Oils and fats: We are faring a little better here. As an average, we're close to meeting the lower end of the recommendations for oils. The bad news is that we're still eating too much solid fat (the stuff that contains the dreaded, artery-clogging saturated fat.)
What's new in the guidelines?
As expected, there's a guideline for limiting added sugar to <10% of your total calories... Which, (surprise surprise!) we really stink at (fig 2).
Fig 2: Average intake of added sugar compared with the new recommendation of <10% calories from added sugar. Adapted from: http://health.gov/dietaryguidelines/2015/guidelines/chapter-2/a-closer-look-at-current-intakes-and-recommended-shifts/
Where's all the sugar coming from? Good question:
  • 47% is from beverages
    • Of this: 25% comes from soft drinks, 11% from fruit drinks, 7% from tea/coffee, 3% from sport/energy drinks, 1% from alcohol
    • Wow, we are a thirsty nation
  • 31% from snacks and sweets
What about cholesterol?
An interesting one. The previous recommendation limited cholesterol to <300mg/d. This is no more (cue doom music.) Actually, cue applause and whooping.
There's a large body of evidence that shows dietary cholesterol doesn't increase blood cholesterol*. Trans and saturated fat do that. So the guidelines finally reflect the research. 
*A little disclaimer: It was controversial to remove this guideline because many foods that contain high amounts of cholesterol (red meat, full fat dairy, baked goods, and processed foods) also contain high amounts of saturated and/or trans fat.
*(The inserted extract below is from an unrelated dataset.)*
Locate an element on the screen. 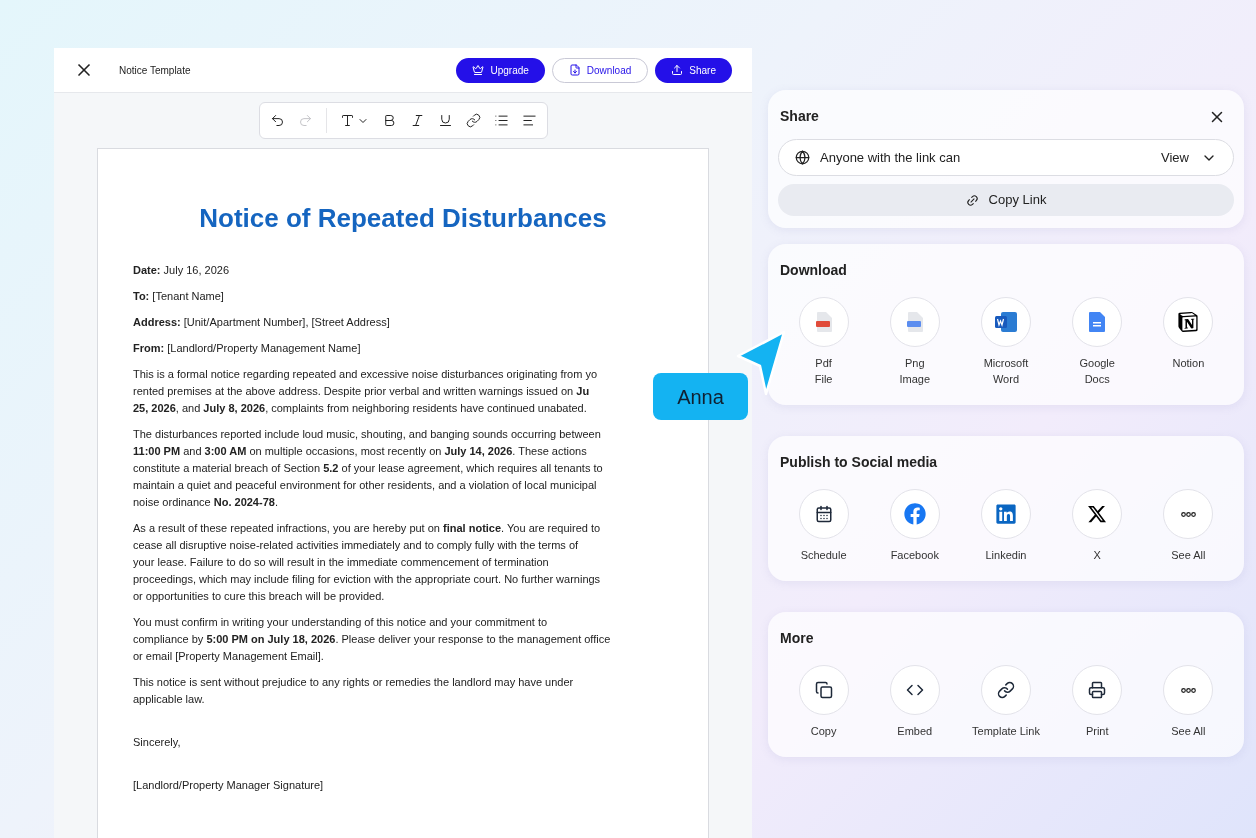 The width and height of the screenshot is (1256, 838). word-document-icon is located at coordinates (1006, 322).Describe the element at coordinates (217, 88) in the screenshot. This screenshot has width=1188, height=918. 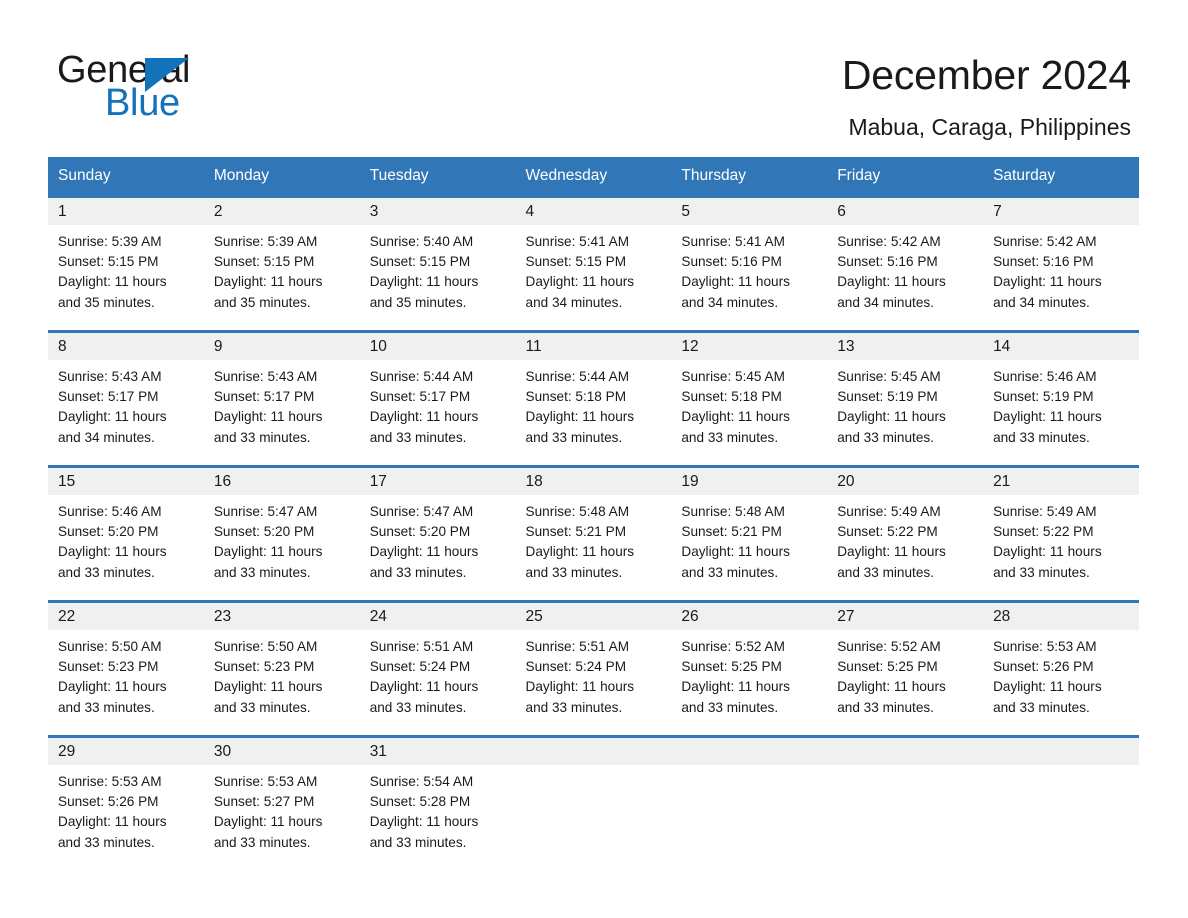
I see `generalblue-logo: General Blue` at that location. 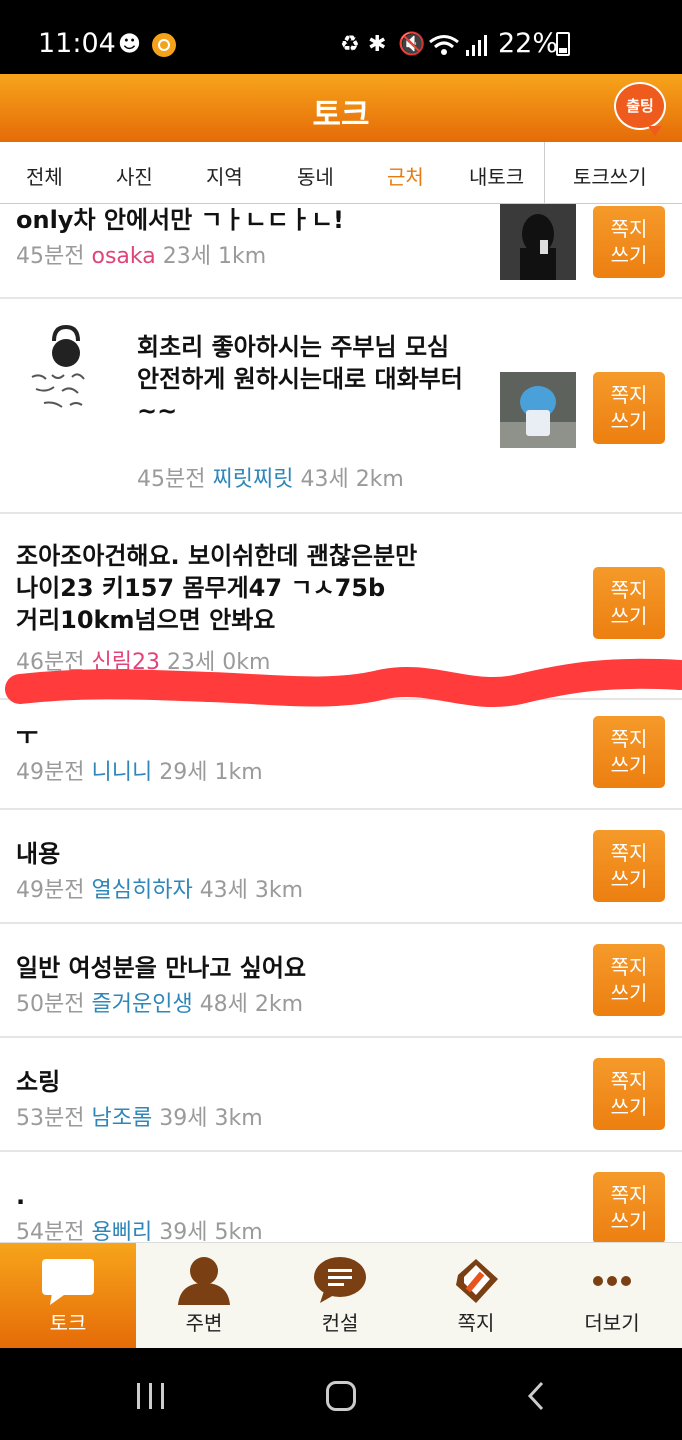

So bear in mind, the updated cholesterol guideline is not a green light to eat those foods. Which brings us to...
Red meat, and processed meat.
Controversial indeed. Both these meats were recently revamped by the media as causing butt cancer (and other cancers.) However, more research is needed to know at what "dose" these meats have the highest butt cancer-causing potential. This is probably why it didn't get its own guideline.
These meats, particularly processed/cured meats, are ones to limit - especially due to their high salt content.
Well folks, that's the breakdown of the new guidelines. We've got our work cut out for us. It is a new year, maybe this is the year  our "be healthy" resolutions will stick... Fingers crossed.